Poster tour moderator K. Ray Chaudhuri, MD, DSc, Institute of Psychiatry, Psychology and Neuroscience, King's College London, United Kingdom, wondered how long before patients had constipation in the prodromal phase.
"It's very important because otherwise it becomes heterogeneous. There are lots of other prodromal features [that] can do the same," he said. He cited, for example, REM sleep behavior disorder (RBD) that can predict dementia. Camacho said those data have been collected but are yet to be analyzed.
Chaudhuri also "strongly encouraged" her to look at constipation in relation to nonmotor phenotypes.
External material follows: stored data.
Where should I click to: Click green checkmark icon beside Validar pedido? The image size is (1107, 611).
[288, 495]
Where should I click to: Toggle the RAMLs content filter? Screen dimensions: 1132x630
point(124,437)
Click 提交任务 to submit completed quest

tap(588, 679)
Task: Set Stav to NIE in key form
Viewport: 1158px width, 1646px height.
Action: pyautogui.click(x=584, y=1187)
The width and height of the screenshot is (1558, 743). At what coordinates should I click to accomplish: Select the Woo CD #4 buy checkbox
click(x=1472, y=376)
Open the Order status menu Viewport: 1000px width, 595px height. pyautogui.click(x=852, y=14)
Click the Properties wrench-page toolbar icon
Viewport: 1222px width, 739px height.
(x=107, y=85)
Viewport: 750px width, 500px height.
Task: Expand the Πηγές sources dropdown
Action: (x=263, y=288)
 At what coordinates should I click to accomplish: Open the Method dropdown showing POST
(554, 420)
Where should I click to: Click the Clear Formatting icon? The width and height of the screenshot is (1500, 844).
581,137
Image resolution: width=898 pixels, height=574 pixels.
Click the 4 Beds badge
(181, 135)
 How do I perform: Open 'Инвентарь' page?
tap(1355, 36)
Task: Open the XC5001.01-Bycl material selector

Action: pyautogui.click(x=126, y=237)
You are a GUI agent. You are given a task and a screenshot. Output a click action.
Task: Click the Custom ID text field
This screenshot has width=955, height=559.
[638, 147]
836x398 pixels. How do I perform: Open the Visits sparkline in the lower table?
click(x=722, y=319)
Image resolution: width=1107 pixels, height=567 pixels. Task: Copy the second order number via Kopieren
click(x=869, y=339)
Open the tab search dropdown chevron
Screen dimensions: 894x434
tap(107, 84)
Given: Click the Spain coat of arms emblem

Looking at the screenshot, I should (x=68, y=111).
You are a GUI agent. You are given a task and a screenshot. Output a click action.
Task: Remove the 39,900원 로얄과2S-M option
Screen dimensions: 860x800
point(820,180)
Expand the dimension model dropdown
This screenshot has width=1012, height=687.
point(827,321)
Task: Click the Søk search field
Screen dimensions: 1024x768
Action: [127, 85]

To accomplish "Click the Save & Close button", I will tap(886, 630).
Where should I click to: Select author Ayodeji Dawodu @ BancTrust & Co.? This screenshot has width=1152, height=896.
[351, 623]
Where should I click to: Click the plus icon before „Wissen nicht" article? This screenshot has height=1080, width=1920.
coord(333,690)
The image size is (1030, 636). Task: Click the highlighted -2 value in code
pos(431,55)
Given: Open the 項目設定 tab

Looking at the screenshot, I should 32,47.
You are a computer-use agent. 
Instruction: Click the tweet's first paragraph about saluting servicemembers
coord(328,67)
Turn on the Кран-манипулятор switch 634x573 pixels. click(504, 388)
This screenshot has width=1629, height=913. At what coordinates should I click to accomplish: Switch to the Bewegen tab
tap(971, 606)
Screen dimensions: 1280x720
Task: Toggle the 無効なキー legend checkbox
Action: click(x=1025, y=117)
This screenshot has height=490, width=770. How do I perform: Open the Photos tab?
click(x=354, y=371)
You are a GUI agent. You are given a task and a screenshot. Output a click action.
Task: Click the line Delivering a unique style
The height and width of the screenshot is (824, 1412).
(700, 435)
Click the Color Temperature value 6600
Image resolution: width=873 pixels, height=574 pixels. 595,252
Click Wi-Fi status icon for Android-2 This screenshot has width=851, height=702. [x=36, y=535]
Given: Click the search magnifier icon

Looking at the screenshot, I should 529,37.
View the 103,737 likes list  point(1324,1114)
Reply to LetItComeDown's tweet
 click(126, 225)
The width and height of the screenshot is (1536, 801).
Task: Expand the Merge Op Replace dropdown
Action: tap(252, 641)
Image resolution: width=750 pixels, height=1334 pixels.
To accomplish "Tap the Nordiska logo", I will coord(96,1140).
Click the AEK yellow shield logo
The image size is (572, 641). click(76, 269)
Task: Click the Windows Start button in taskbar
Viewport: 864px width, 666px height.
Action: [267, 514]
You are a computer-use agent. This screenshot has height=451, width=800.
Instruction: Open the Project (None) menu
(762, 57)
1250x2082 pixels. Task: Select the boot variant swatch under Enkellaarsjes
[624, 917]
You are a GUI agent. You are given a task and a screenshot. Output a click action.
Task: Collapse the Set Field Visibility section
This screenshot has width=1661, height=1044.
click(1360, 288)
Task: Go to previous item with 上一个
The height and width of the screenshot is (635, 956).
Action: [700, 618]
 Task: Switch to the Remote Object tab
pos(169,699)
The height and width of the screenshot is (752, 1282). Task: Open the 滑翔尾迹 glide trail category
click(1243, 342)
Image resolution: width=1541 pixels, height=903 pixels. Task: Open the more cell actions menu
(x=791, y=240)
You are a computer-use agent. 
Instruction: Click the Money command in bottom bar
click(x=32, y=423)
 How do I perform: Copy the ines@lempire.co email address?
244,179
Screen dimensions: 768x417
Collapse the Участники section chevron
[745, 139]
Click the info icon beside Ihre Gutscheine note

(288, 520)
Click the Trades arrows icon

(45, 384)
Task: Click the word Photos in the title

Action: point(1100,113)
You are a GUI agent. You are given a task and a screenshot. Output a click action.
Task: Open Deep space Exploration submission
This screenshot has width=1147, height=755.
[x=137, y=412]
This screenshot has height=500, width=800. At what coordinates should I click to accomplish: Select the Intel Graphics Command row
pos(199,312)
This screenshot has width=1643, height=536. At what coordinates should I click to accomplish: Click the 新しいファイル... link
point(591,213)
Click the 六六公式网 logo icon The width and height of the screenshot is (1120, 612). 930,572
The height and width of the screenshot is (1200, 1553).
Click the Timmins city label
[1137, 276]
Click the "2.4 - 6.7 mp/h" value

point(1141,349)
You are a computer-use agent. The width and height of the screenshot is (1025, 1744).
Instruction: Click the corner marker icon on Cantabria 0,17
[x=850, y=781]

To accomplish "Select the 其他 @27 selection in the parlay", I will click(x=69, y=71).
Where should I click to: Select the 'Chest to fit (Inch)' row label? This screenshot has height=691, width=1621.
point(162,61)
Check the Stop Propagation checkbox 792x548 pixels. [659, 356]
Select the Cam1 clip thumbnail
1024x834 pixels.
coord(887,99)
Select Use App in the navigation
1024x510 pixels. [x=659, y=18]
He said motor phenotypes are unstable and really not very relevant.
"What you need to look at, particularly if you have constipation and it's predicting RBD [or] postural instability, this could be a cholinergic dysfunction...a cholinergic subtype of Parkinson's," he said.
Camacho said of the 50 people who developed dementia, only 13 had constipation at baseline. "It's not a linear effect [and] not causing it," she noted. She speculated that if a patient was destined to have dementia, "then constipation may be associated with faster development of it, but it's not a driving factor...maybe."
There was no commercial funding for the study. Camacho has reported no conflicts of interest. Chaudhuri has consulted and served on advisory boards for Britannia, AbbVie, NeuroNova, Mundipharma, and UCB, and has served on advisory boards for Synapsus and Medtronic. He has received honoraria from Boehringer Ingelheim, GlaxoSmithKline, AbbVie, Britannia, UCB, Mundipharma, Otsuka, and Zambon, and grants from Boehringer Ingelheim, GlaxoSmithKline, Britannia, AbbVie, UCB, and NeuroNova. He holds intellectual property rights for the KPP scale and PDSS, and receives royalties for two books on PD.
International Congress of Parkinson's Disease and Movement Disorders (MDS) 2018. Abstract 1554, presented October 8, 2018.